Narrow specialization in the development of "project" specialties without a separate study in full of the legislation in terms of SNiP and SanPin. As a result, for example, planning decisions do not comply with regulations, and designers create initial design projects that contradict the standards.
Restriction of available (or used) information. For example, design organizations are limited to information provided by the customer in the amount specified in the contract and no more. Or, for example, the design of façade works is carried out without taking into account the location of underground communications in the work area.

Since such cases are quite widespread, often at the expense of the customer, a complete redesign or partial revision of the project documentation is carried out, which could be avoided during the pre-design study.

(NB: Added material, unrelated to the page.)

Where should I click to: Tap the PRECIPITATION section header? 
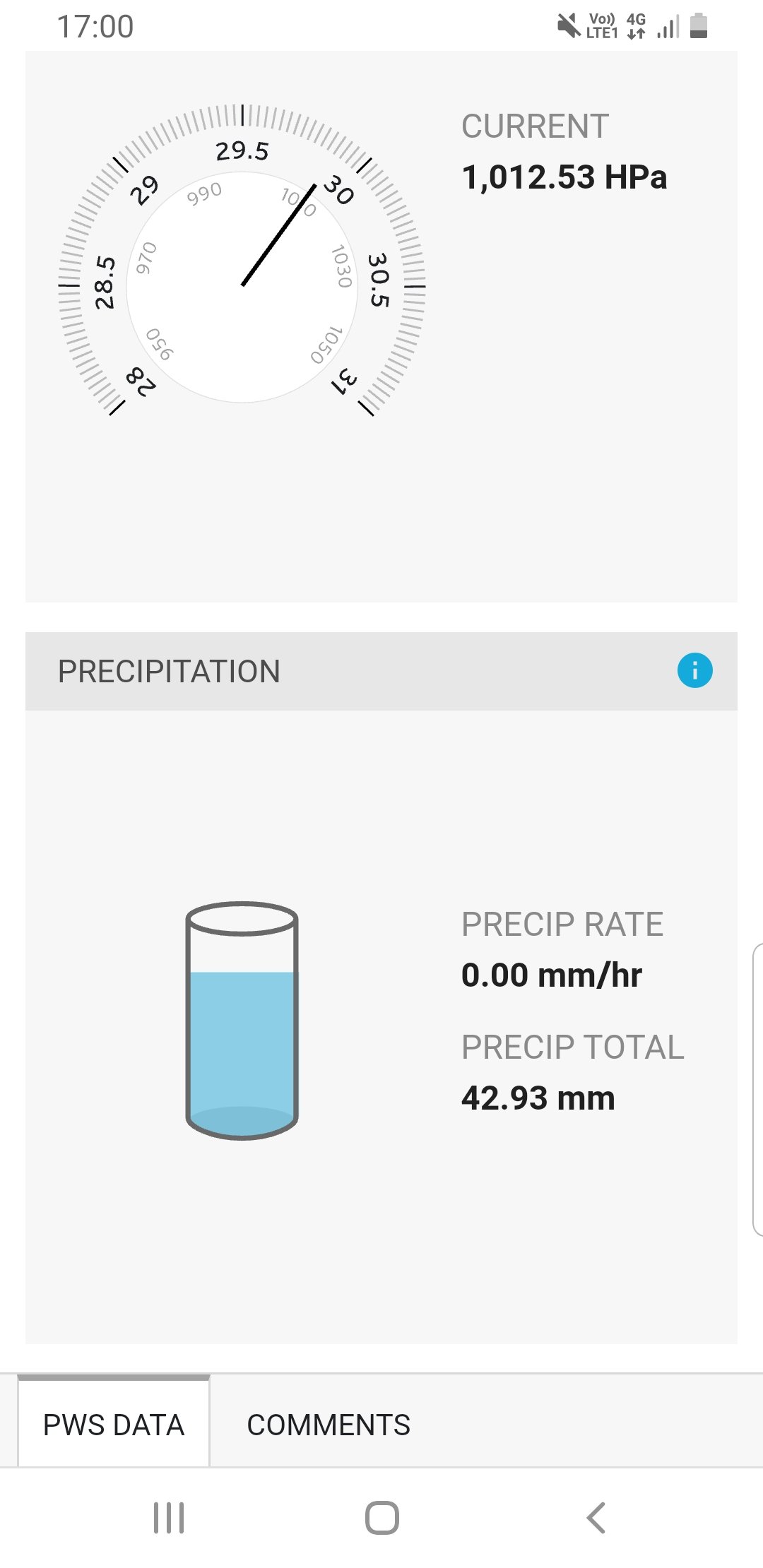[x=170, y=671]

3 questions on pre-project documentation

Since there are no clear requirements for the composition of pre-project documentation, this raises some questions about pre-project studies, to which practitioners respond on the basis of their own experience. Among the most common are the following:

  • What constitutes the regulatory framework for the implementation of pre-project studies?
  • Since one of the elements of pre-project preparation is the justification of investments in construction, the development procedure in this part is based on the requirements of SP-11-101-95. Paragraph 3.2 of the Code defines the contract as the main document for regulating the relations and responsibilities of the parties (including in the case of attracting investments). The Civil Code in Art. 746 regulates the payment for the work performed by the contractor in the amount provided for in the estimate.
  • Is it necessary to include a section "Declaration of Intent" in the pre-project documentation if it is created?
  • The declaration (Petition) is considered to be an independent document, which in any case does not belong to the composition of the pre-project documentation.
  • What determines the composition of materials at the stage of pre-project study in terms of environmental protection requirements?
  • During the development of pre-project documentation, it is recommended to be guided by the Practical Manual, where the section "Environmental Impact Assessment in Justifying Investments in Construction" is devoted to this issue.

Despite the fact that the cost of carrying out pre-project activities, as a rule, is high due to the laboriousness and amount of work, it pays off already because when creating and issuing permits, this work still needs to be performed.

The financial effect of possible savings in the case of early detection of problems is significant.